Top of Source data

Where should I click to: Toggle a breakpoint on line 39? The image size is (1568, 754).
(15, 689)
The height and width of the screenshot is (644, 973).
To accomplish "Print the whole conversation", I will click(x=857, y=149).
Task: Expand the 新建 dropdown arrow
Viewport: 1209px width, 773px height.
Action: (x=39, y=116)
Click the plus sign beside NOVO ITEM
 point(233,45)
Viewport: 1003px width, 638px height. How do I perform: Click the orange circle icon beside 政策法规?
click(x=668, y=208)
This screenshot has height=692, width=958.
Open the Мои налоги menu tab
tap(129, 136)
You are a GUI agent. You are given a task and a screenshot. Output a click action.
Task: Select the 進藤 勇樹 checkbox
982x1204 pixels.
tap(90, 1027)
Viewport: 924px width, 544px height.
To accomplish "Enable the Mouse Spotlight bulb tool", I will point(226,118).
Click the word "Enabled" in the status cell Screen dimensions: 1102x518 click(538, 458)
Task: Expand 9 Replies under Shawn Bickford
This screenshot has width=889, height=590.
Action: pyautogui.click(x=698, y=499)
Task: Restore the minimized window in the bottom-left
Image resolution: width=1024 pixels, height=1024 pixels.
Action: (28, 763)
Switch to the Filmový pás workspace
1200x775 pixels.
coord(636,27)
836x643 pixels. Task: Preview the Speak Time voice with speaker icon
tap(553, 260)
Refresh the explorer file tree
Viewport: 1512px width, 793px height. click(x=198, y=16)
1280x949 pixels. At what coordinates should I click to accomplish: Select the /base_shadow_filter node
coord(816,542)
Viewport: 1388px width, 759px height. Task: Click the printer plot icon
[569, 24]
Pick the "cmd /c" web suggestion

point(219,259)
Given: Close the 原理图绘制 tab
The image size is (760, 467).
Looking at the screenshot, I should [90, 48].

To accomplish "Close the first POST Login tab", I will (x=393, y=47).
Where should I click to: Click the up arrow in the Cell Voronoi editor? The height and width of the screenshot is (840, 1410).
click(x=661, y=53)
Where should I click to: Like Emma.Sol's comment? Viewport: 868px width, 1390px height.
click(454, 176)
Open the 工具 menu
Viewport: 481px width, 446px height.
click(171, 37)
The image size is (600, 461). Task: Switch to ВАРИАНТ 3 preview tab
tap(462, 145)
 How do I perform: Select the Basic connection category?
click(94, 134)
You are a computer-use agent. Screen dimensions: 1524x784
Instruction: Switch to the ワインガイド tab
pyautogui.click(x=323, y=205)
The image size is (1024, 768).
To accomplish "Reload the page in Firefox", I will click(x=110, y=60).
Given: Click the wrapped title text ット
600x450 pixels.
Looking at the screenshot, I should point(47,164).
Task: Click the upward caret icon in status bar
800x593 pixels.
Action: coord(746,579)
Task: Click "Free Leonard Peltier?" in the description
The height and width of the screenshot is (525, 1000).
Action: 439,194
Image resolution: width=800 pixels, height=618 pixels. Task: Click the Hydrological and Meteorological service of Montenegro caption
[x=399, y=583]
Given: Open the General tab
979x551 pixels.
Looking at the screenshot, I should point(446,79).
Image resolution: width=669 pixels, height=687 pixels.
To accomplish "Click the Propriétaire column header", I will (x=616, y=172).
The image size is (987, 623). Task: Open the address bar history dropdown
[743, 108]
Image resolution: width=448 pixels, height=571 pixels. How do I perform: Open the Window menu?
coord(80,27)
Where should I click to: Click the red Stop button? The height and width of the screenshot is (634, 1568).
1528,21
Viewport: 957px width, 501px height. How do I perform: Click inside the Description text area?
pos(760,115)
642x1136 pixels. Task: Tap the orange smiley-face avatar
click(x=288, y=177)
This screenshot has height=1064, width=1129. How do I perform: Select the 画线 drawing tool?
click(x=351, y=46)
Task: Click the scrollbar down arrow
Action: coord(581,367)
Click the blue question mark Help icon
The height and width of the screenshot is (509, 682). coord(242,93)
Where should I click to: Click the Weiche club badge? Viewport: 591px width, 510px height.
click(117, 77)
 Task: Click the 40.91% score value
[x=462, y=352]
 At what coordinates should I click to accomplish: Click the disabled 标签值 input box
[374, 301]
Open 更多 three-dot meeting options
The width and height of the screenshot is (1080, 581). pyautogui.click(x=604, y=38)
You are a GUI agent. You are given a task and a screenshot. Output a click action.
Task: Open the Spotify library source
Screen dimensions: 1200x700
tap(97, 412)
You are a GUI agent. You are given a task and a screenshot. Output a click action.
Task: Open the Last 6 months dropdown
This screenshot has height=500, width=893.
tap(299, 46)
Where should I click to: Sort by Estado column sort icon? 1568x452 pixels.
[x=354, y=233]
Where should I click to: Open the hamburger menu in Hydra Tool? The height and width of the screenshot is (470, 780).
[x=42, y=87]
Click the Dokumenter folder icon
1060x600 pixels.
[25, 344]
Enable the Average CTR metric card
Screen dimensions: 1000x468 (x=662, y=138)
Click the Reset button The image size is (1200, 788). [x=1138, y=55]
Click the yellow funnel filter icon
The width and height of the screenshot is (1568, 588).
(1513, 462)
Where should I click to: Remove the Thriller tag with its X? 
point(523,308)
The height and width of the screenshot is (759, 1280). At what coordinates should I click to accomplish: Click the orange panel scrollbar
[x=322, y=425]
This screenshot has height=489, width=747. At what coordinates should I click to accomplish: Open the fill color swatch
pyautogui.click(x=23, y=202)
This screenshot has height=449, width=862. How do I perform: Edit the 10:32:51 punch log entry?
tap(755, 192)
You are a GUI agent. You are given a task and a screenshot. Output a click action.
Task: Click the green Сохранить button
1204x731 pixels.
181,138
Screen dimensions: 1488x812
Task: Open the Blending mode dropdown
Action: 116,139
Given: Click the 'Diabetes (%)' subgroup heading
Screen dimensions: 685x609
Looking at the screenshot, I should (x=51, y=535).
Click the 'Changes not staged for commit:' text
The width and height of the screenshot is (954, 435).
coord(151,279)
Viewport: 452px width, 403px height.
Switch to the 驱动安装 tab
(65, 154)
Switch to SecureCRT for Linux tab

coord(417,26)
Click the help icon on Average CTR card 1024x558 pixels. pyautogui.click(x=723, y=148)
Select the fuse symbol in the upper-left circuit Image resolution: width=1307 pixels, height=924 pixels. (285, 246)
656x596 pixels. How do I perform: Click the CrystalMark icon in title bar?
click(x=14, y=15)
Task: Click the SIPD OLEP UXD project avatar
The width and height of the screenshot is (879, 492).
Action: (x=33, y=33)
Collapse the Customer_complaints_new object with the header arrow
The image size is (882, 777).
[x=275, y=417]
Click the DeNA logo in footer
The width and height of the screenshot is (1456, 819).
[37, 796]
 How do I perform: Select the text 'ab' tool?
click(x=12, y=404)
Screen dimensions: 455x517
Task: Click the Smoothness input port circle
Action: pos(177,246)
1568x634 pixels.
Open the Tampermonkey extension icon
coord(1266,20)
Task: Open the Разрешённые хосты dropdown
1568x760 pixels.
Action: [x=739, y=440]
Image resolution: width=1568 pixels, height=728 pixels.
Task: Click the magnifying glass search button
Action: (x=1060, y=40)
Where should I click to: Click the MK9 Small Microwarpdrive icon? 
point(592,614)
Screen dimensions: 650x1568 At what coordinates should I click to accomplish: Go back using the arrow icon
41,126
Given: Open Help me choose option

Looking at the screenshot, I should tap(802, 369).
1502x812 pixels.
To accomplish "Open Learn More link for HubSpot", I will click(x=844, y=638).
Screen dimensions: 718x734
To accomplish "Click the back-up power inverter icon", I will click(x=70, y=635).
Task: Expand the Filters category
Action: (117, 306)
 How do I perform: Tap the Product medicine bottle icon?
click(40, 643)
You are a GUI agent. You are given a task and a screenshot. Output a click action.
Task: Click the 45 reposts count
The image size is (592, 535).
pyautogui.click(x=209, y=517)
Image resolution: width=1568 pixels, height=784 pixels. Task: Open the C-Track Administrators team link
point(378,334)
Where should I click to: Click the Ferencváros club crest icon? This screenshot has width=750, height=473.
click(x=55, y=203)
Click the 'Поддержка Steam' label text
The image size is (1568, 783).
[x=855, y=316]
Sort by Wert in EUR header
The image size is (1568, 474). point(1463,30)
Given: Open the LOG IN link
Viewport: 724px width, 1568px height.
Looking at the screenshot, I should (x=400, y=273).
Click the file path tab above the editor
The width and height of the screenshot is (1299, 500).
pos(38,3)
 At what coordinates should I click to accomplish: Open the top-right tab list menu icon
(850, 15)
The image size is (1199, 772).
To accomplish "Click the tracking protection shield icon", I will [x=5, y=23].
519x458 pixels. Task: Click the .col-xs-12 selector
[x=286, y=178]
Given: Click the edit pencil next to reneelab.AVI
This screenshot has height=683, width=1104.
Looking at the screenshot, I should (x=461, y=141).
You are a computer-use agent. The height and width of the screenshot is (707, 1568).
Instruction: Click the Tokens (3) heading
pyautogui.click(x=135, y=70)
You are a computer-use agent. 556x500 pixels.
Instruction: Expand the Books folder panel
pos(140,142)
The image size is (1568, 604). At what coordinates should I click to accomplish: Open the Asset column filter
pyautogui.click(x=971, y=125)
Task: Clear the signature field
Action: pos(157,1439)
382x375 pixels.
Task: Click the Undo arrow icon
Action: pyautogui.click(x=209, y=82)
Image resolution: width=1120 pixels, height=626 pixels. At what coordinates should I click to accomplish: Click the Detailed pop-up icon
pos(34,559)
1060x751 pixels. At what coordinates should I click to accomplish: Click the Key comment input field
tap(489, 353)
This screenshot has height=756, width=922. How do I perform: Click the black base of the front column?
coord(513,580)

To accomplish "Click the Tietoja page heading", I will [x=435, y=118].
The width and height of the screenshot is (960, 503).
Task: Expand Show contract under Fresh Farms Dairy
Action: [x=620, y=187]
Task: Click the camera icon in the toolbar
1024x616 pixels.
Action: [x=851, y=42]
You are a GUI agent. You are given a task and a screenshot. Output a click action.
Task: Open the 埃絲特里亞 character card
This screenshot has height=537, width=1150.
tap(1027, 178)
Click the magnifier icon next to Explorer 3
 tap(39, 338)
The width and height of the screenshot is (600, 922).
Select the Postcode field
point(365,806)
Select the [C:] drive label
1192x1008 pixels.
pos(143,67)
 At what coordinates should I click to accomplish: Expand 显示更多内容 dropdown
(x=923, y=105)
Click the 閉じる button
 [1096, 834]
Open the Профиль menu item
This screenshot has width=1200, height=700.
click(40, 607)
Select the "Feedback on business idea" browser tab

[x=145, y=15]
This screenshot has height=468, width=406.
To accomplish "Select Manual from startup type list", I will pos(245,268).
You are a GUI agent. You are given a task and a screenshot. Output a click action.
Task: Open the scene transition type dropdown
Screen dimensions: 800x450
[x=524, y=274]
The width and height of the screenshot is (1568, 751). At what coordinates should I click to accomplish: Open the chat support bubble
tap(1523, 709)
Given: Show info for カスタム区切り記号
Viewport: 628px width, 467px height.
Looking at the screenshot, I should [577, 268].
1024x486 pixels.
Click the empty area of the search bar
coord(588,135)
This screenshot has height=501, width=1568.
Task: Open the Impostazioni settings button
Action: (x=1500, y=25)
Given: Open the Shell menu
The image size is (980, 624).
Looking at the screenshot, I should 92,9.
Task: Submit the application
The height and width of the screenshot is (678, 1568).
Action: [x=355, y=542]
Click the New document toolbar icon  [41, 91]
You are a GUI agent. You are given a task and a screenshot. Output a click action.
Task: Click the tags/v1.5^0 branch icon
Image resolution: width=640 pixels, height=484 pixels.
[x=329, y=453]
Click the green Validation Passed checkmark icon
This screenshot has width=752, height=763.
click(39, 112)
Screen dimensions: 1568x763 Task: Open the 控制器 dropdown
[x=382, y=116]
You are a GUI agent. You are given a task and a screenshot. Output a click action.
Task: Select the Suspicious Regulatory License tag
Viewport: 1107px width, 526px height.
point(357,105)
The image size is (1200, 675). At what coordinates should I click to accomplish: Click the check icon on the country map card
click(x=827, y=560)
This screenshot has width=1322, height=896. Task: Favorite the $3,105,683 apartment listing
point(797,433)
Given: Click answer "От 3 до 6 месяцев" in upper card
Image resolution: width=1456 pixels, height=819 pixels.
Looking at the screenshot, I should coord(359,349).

Bottom of Source data

» **Exercise details**: Using the records above, select and copy every line that has the word "Close".

» **Answer to this exercise**:
Given: Close the 原理图绘制 tab
To accomplish "Close the first POST Login tab", I will (x=393, y=47).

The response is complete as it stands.